Task material
········

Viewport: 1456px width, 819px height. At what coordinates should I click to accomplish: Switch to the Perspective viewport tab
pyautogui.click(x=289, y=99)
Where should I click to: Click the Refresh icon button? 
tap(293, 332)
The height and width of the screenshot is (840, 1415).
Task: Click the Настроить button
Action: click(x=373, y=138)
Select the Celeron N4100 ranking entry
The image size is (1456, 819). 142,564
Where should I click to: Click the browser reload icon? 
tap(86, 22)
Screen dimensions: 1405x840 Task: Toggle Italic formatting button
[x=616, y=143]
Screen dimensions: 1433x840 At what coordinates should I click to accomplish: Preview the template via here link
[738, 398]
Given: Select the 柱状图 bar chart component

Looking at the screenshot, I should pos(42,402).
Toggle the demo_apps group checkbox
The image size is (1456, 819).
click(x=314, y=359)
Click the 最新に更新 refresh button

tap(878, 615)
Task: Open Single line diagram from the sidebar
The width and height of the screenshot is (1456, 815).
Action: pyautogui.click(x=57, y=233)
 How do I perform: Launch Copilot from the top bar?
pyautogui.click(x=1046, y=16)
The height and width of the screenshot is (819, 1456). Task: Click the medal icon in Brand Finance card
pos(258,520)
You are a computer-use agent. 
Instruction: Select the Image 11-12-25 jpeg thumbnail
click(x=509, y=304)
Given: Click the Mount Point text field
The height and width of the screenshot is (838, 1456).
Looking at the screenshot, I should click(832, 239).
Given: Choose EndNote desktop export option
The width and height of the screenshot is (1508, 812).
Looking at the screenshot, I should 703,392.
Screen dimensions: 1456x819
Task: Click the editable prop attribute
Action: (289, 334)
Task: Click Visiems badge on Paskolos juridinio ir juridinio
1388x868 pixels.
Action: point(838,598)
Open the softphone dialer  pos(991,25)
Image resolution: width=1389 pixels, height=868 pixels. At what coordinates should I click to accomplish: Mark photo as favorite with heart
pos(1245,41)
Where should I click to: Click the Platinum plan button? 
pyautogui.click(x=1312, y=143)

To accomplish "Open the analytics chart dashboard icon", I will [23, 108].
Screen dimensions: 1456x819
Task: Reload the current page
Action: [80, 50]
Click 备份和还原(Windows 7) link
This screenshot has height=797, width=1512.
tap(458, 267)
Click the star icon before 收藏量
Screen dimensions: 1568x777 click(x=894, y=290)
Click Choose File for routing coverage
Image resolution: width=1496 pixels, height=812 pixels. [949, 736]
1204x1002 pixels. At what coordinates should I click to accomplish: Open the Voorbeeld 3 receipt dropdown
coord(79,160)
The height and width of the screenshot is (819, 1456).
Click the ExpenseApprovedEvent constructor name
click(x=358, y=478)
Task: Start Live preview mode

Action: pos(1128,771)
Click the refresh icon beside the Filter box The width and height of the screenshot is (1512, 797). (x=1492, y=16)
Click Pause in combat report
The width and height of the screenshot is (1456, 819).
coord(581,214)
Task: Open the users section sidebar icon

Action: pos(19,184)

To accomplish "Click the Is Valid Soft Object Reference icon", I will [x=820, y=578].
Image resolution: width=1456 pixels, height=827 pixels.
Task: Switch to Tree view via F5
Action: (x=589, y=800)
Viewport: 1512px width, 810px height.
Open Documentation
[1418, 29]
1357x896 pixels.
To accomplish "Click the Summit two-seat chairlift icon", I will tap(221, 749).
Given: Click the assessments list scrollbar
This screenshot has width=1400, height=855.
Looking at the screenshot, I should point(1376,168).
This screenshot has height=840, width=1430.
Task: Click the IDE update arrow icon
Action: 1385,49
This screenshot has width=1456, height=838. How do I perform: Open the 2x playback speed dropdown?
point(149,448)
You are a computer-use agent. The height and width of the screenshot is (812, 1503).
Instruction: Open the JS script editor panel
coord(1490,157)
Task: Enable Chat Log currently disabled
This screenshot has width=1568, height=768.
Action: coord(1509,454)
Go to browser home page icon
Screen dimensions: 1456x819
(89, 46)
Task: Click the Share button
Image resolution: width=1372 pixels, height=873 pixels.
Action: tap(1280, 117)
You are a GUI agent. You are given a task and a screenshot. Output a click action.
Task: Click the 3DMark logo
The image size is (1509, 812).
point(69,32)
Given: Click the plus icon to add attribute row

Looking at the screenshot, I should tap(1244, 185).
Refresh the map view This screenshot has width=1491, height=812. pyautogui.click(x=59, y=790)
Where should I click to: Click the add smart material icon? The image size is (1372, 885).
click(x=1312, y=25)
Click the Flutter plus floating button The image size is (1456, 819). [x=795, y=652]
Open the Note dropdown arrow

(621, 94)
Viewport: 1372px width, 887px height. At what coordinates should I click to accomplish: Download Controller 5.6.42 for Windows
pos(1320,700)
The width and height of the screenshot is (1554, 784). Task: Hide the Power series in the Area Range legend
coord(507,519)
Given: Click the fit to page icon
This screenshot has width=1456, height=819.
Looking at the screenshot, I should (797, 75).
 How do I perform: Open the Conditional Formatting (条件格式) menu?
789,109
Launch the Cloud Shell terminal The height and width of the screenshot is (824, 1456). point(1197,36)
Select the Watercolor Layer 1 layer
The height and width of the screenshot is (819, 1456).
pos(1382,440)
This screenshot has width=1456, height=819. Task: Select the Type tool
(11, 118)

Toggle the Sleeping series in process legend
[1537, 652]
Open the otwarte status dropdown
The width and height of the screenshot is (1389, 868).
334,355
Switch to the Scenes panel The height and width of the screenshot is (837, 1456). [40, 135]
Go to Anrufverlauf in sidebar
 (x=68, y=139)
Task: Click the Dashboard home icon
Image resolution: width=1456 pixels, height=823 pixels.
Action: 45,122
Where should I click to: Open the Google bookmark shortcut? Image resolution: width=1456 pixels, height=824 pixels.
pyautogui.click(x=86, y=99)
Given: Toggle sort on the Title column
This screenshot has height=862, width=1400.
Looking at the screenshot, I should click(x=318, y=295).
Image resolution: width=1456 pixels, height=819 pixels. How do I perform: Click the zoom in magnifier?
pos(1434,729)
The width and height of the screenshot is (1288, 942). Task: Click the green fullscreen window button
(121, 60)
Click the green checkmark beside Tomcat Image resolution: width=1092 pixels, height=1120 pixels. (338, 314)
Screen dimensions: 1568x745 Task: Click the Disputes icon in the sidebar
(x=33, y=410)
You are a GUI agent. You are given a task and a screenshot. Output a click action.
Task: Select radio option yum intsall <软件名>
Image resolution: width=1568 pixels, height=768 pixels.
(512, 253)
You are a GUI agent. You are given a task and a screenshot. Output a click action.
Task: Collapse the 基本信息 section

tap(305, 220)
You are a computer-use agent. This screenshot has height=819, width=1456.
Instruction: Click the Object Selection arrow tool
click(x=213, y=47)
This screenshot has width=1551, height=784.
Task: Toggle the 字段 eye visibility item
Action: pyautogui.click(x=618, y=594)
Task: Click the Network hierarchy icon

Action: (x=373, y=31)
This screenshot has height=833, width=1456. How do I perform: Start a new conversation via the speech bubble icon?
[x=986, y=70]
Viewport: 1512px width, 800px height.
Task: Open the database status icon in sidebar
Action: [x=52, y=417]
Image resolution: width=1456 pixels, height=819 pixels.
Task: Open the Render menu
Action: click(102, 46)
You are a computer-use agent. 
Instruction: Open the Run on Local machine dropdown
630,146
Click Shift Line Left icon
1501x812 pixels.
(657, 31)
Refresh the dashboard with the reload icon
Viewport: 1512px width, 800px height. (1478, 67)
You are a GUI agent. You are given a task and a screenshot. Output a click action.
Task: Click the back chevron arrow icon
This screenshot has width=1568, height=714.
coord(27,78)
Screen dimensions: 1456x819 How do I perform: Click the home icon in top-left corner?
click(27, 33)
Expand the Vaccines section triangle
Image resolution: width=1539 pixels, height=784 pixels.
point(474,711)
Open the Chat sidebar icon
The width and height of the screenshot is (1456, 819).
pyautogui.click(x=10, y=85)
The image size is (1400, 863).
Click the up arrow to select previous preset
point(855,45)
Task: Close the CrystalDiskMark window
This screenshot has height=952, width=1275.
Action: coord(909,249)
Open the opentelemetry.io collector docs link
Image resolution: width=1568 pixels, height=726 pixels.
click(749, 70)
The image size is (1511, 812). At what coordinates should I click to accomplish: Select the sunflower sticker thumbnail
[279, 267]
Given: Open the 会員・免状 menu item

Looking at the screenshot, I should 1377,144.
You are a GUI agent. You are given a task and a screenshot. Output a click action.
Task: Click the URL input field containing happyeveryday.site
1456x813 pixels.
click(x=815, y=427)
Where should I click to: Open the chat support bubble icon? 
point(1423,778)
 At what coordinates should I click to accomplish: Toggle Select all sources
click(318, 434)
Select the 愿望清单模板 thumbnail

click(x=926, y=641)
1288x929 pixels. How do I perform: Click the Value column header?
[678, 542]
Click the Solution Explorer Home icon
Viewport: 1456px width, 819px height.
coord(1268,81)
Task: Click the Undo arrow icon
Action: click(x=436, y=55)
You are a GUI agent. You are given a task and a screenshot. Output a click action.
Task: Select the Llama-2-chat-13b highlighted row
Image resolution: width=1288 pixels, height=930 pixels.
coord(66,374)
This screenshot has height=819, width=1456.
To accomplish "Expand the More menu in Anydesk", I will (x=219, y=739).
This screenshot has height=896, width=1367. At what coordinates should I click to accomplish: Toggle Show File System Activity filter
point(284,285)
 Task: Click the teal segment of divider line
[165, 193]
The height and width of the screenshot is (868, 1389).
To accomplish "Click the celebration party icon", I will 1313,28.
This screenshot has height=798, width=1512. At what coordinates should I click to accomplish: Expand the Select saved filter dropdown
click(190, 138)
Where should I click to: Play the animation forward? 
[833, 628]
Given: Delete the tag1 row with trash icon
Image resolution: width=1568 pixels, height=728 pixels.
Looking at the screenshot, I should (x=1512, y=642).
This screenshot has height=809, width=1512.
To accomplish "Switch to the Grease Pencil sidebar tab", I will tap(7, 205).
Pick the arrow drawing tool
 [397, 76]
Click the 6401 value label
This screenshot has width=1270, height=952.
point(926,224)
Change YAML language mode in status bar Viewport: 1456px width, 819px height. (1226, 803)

········

The problem
Copy every line in the records above that contains the word "beside".

Result for this task
Click the refresh icon beside the Filter box The width and height of the screenshot is (1512, 797). (x=1492, y=16)
Click the green checkmark beside Tomcat Image resolution: width=1092 pixels, height=1120 pixels. (338, 314)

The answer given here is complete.